====== Data supplied ======

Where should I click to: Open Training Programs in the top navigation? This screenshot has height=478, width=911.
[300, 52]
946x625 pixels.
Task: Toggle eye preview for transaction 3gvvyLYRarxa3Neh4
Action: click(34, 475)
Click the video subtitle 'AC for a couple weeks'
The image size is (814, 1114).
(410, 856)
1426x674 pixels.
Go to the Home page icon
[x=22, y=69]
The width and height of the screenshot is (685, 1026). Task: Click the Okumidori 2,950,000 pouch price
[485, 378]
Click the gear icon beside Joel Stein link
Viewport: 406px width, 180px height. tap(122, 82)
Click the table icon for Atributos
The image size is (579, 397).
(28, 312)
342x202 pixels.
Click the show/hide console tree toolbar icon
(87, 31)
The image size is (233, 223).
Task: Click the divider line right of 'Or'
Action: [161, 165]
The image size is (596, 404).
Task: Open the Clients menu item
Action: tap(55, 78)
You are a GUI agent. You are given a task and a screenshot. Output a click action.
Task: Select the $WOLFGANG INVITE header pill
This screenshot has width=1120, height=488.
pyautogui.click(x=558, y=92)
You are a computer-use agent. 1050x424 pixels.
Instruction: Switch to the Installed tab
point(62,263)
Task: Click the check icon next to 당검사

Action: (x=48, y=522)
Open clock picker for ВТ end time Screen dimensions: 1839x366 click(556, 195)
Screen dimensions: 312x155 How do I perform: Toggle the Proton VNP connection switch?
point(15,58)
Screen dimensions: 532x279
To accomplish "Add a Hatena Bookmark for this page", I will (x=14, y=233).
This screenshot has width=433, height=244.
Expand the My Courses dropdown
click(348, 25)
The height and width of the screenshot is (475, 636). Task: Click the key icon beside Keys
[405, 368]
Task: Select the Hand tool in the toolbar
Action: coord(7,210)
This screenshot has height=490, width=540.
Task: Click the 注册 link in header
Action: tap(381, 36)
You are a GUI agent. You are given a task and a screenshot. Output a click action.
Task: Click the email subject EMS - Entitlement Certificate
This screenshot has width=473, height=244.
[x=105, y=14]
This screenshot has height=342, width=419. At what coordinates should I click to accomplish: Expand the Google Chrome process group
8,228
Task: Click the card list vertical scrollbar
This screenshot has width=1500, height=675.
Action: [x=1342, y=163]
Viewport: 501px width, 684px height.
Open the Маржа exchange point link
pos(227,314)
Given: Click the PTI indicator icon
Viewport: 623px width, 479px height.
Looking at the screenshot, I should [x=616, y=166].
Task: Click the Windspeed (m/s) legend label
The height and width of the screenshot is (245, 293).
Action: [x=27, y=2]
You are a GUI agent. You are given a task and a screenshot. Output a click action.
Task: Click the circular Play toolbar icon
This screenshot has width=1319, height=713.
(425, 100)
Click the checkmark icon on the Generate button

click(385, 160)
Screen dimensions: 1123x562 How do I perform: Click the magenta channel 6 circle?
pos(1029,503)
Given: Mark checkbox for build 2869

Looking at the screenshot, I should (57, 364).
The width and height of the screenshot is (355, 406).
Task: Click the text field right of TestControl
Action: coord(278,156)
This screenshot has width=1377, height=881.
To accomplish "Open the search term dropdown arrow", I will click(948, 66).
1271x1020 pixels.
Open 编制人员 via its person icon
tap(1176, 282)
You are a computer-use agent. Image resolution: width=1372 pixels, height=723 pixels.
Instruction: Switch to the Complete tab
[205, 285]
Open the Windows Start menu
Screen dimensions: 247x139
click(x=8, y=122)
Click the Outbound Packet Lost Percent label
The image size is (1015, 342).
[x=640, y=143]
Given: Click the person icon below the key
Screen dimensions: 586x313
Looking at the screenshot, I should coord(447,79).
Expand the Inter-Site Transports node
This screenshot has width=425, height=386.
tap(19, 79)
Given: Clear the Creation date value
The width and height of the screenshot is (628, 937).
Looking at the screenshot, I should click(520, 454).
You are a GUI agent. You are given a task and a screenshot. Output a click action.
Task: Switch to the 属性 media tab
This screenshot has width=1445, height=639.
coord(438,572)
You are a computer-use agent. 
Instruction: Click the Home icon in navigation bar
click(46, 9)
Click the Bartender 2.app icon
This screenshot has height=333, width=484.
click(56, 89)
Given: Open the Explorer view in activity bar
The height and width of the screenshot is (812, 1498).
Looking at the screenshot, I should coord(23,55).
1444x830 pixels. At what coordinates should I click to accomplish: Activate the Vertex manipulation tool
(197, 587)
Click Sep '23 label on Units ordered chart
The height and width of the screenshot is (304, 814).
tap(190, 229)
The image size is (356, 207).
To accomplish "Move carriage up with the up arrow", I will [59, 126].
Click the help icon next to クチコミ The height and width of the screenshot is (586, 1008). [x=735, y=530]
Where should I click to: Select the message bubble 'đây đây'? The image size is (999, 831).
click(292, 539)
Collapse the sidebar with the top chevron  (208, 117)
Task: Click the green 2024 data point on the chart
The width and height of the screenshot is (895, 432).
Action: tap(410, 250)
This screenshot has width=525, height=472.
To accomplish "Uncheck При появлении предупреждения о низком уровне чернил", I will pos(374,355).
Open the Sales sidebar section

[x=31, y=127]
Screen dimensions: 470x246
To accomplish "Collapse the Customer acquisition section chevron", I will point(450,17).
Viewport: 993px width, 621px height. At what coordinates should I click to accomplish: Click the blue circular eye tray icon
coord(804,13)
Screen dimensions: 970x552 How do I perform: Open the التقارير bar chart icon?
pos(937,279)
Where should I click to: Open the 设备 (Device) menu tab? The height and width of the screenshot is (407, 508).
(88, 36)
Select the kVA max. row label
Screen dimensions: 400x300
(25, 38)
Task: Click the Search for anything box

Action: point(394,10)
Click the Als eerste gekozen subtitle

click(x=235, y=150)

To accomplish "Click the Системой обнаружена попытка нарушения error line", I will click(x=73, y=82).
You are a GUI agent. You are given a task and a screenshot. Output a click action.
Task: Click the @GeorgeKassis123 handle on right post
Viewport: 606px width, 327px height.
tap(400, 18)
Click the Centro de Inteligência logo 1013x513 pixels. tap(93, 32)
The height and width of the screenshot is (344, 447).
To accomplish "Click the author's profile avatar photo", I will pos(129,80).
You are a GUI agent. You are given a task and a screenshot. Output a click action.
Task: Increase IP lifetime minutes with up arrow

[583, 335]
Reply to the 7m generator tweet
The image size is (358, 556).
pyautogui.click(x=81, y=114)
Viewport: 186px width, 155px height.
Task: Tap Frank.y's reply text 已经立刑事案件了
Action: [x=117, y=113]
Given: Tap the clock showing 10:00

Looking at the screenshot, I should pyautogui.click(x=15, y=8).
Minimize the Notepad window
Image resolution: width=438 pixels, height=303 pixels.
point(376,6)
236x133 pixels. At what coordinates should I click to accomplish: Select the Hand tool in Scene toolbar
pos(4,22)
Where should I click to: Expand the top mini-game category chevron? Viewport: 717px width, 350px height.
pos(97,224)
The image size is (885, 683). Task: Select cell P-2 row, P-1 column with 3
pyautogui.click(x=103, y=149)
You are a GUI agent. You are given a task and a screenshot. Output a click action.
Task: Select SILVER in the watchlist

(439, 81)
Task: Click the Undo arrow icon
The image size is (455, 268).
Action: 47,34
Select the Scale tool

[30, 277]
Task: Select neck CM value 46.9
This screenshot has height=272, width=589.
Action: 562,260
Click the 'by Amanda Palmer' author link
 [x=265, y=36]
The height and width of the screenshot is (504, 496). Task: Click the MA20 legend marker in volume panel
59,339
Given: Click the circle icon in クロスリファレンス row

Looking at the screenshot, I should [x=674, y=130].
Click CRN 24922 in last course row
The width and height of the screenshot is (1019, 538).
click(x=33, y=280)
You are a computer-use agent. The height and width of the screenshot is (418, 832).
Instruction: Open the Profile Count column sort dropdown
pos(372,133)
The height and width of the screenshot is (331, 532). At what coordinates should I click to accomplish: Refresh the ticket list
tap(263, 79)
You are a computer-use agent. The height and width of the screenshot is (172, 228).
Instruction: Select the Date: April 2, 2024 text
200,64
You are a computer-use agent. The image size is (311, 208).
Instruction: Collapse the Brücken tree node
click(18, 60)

======

=== What you need to do ===
Copy out each line in the preceding records that contains "value".

=== Task answer ===
Given: Clear the Creation date value
Task: Select neck CM value 46.9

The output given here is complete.